AMD: R7xx Speculation

Ailuros · Mar 6, 2008

Tchock said:
I wanted to edit that to RV635 exclusively but B3D has no edit option. Dang.

OT but I at least see an edit function for all my past posts.

Pete · Mar 6, 2008

You need to rack up a few posts before you can start covering your tracks willy-nilly.

aca · Mar 6, 2008

3dilettante said:
Just out of curiosity which mechanism implies that more transistors per unit of area leads to higher defects?
Do smaller transistors lower the threshold where physical defects in the silicon itself impact transistor function?

At least for mature processes at the MPU manufacturers, defect rates approach the baseline of physical defects in the wafer, irrespective of what's patterned on them.

More transistors per unit area means less area to make mistakes (mask/etching/doping/..). Considering the same sigma's for these mentioned, the statement seems to hold. Purely a stochastic process, I would say.

Sound_Card · Mar 6, 2008

I have a feeling the arc. is even longer instead of wider. Perhaps the addition of two more quads in each SIMD array with two more texture blocks.

RV670 --- 16x4 into 4 texture blocks
RV770 --- 24x4 into 6 texture blocks

Because I think the SIMD arrays will stay at 4, I don't think we will see anything higher than 4 render back ends. I guess I will wait and see though.

Jawed · Mar 7, 2008

Sound_Card said:
I have a feeling the arc. is even longer instead of wider. Perhaps the addition of two more quads in each SIMD array with two more texture blocks.

RV670 --- 16x4 into 4 texture blocks
RV770 --- 24x4 into 6 texture blocks

Because I think the SIMD arrays will stay at 4, I don't think we will see anything higher than 4 render back ends. I guess I will wait and see though.

I was thinking the same a while back and I have to admit despite my subsequent thoughts ("4xRV635" with 32 TUs) I'm biased towards 24 TUs simply because it's not such a huge jump. But the "asymmetry" of 24 TUs does bother me a bit...

Jawed

Sound_Card · Mar 7, 2008

Jawed said:
I was thinking the same a while back and I have to admit despite my subsequent thoughts ("4xRV635" with 32 TUs) I'm biased towards 24 TUs simply because it's not such a huge jump. But the "asymmetry" of 24 TUs does bother me a bit...

Jawed

My thoughts is exactly 24 TU's and yes, long back I did also think that it was 4xRV635 however, performance rumours and die size are leaning me to think otherwise and after some thought, this looks much more appropriate. But I'm not sure what you mean by "asymmetry" problem.

The 1 to 4 ALU:TEX ratio is kept in RV770 because you still have one texture block feeding into four quads across four SIMD's.
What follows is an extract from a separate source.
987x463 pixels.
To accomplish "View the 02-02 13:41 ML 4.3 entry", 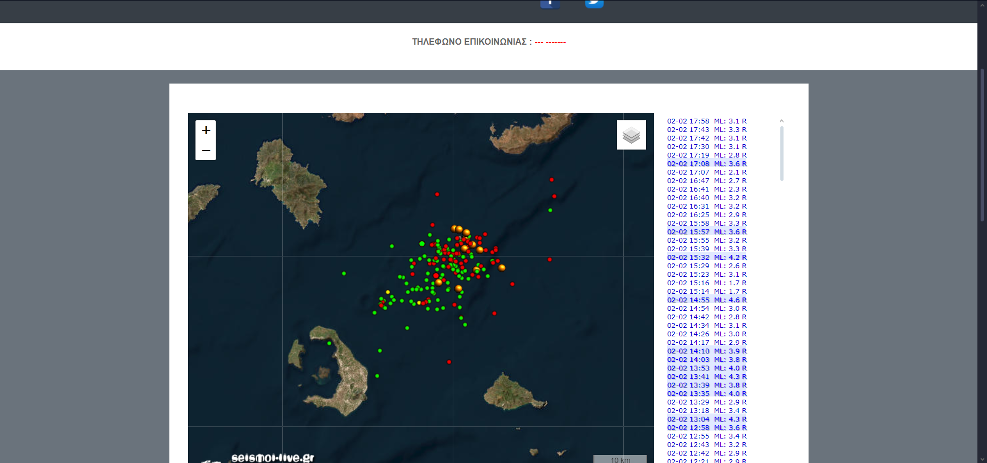I will pyautogui.click(x=707, y=377).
Just simply add two more "levels".

S = SPU quad T = Texture block R = render back end

S S S S - - - T
S S S S - - - T
S S S S - - - T
S S S S - - - T
S S S S - - - T
S S S S - - - T
: : : : :
R R R R

I also believe that 24 TU's is plenty enough considering clocks should be higher as well. Guessing 900mhz for RV770 to hit target performance.

3dilettante · Mar 7, 2008

Ooh, let me draw some ASCII art!

Code:

SS  SS  SS  SS --TT
SS  SS  SS  SS --TT
SS  SS  SS  SS --TT
R   R   R   R

Yeah I've got nothing, just figured I'd like it better without the 96 element granularity.

I can't remember if the ROPs were each statically tied to specific SIMDs or not.

Jawed · Mar 7, 2008

Sound_Card said:
But I'm not sure what you mean by "asymmetry" problem.
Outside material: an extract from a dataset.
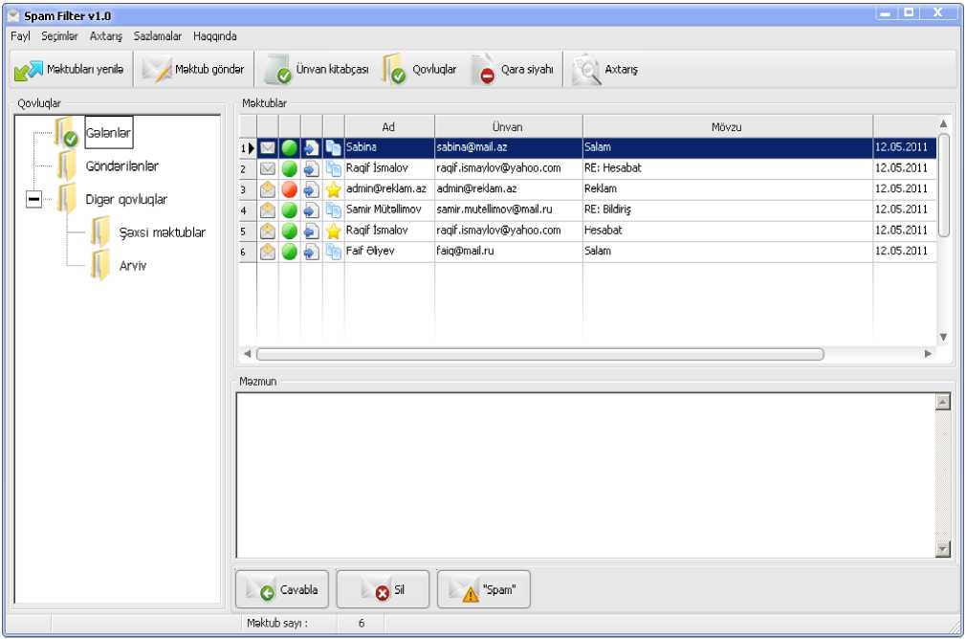Click the Axtarış search toolbar icon
Screen dimensions: 966x639
tap(585, 70)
I don't know how the ring stops would be organised. But, then again, does it matter?

I'm assuming that R600 has one ring stop per quad RBE. Then each SIMD also has one ring stop. Finally, each SIMD has one quad TU, implying to me that a TU is directly linked to this same ring stop (since the TU needs to send its results to all the other SIMDs, not just its local SIMD).

6 quads of TUs sorta implies 6 ring stops...
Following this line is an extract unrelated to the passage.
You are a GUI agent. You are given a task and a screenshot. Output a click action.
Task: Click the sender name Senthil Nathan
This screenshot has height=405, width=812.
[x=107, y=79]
Also, in R600, each SIMD has an equal share (1/4) of the TUs. How do you share 6 quad TUs across 4 SIMDs? 2 SIMDs with 2 quad TUs and 2 SIMDs with 1 quad TU. Hmm.

This asymmetry is why I diagrammed 4xRV635, otherwise it just seems messy:

http://forum.beyond3d.com/showpost.php?p=1130755&postcount=649

Now it's worth pointing out that L2 in R600 is centralised. So all TUs (or their L1s, at least) are accessing the same L2. That implied path, which isn't via the ring bus, could imply that the TUs actually return results back to the requesting SIMD via a central route, not the ring bus. If so, that would mean that 6 ring stops wouldn't be needed. But it still leaves me puzzling over the "ownership" of TUs, normally something that's symmetric across all SIMDs.

Jawed

Jawed · Mar 7, 2008

3dilettante said:
I can't remember if the ROPs were each statically tied to specific SIMDs or not.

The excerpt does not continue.